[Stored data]
........

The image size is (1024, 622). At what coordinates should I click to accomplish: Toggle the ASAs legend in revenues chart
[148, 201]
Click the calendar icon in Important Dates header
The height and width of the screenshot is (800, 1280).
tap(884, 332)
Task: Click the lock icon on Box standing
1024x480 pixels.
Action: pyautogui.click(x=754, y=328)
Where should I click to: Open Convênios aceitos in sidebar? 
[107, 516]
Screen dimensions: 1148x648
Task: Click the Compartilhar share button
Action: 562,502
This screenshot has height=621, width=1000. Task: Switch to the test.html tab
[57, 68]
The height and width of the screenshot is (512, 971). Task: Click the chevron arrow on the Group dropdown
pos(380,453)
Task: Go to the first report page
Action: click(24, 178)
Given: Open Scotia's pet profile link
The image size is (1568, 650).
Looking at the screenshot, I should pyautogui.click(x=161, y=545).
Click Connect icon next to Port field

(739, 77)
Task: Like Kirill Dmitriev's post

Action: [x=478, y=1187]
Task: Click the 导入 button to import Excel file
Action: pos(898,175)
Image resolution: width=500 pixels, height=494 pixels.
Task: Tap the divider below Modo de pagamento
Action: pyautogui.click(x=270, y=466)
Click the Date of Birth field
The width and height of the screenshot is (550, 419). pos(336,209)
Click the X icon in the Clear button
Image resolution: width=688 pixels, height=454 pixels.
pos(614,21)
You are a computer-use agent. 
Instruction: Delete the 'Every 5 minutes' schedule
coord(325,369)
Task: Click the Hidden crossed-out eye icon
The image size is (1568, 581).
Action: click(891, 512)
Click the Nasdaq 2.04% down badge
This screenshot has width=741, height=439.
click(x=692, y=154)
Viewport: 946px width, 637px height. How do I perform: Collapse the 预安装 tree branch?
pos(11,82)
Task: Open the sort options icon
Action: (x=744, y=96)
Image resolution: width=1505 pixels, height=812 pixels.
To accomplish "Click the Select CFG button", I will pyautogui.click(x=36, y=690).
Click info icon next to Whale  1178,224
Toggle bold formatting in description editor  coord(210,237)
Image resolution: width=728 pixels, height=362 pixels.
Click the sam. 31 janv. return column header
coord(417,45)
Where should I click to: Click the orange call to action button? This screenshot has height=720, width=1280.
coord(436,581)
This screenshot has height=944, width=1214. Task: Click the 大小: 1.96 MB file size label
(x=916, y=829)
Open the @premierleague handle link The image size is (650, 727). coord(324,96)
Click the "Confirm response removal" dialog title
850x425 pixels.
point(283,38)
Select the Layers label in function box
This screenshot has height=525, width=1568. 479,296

........

WORK ORDER: Above are the lines; repeat exactly the ones from the line containing "This screenshot has width=741, height=439." down to the line containing "Image resolution: width=728", both inclusive.

SOLVED PROBLEM:
This screenshot has width=741, height=439.
click(x=692, y=154)
Viewport: 946px width, 637px height. How do I perform: Collapse the 预安装 tree branch?
pos(11,82)
Task: Open the sort options icon
Action: (x=744, y=96)
Image resolution: width=1505 pixels, height=812 pixels.
To accomplish "Click the Select CFG button", I will pyautogui.click(x=36, y=690).
Click info icon next to Whale  1178,224
Toggle bold formatting in description editor  coord(210,237)
Image resolution: width=728 pixels, height=362 pixels.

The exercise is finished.